The recent reduction in the Bank of England base rate marks a significant moment, suggesting that rates may have peaked and begun to fall. However, the adjustment of inflated asset prices to more sustainable levels remains ongoing. For asset owners, business leaders, and investors, this environment demands careful planning, realistic expectations, and a long-term perspective.


The fundamental relationship between interest rates and asset values (illustrated by the simple bond analogy) reminds us why today’s market recalibration is happening. It’s a fact of the economic universe: as rates rise, asset values fall. Now that rates are beginning to ease, opportunities will emerge for those prepared to act wisely in this evolving market.
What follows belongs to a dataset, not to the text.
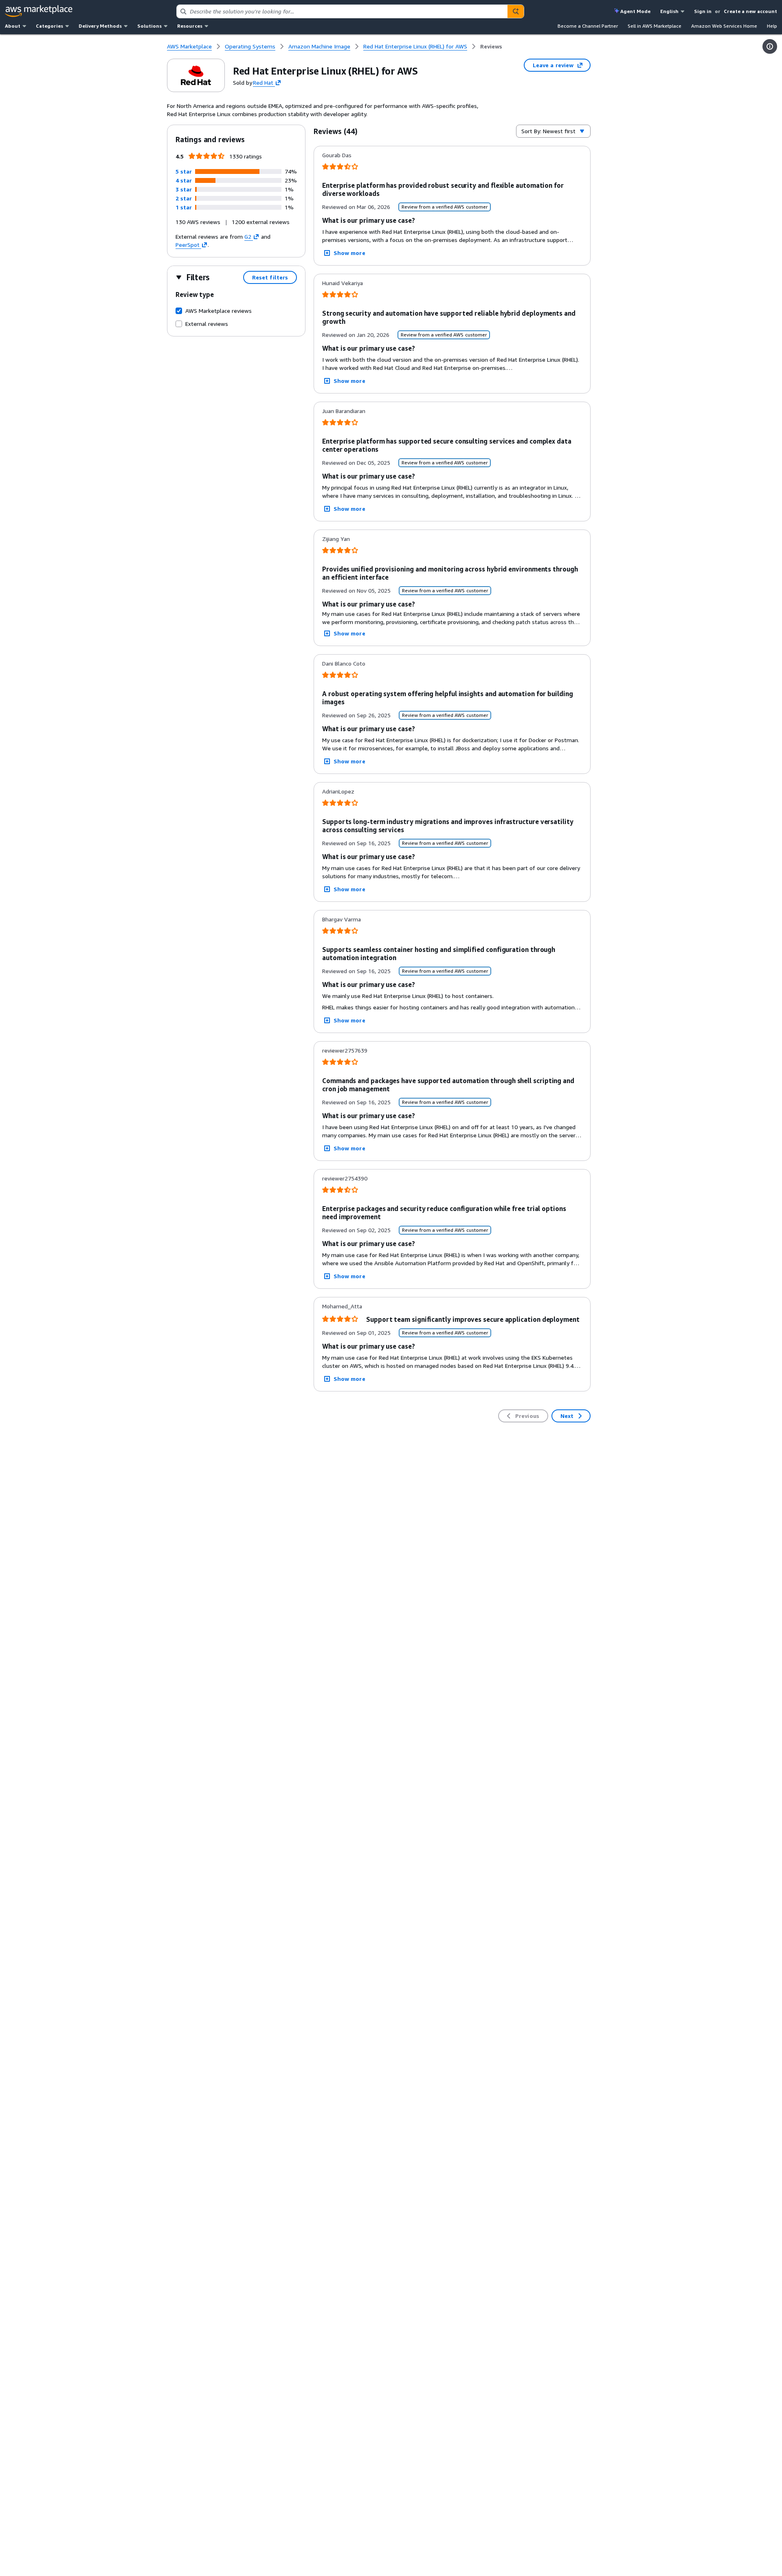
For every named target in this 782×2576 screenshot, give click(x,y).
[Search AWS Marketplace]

Whether you’re preparing for a business sale, managing property investments, or considering strategic acquisitions, understanding this principle will help you make informed, confident decisions in this new financial landscape.


Self-Test Questions

  1. How has the recent interest rate cut impacted the value of your assets or investments?
  2. Are your business growth and valuation expectations grounded in today’s stabilising rate environment?
  3. Have you reviewed your financing strategy to take advantage of falling interest rates while locking in favourable terms?
  4. Are you positioned to identify undervalued assets that might offer long-term opportunities in this recalibrated market?


Need help navigating the shifting landscape of asset valuations? Whether you’re planning a business sale, seeking investment opportunities, or rethinking your financing strategy, our team at Branta is here to guide you. Get in touch today for tailored advice and actionable insights that align with your goals.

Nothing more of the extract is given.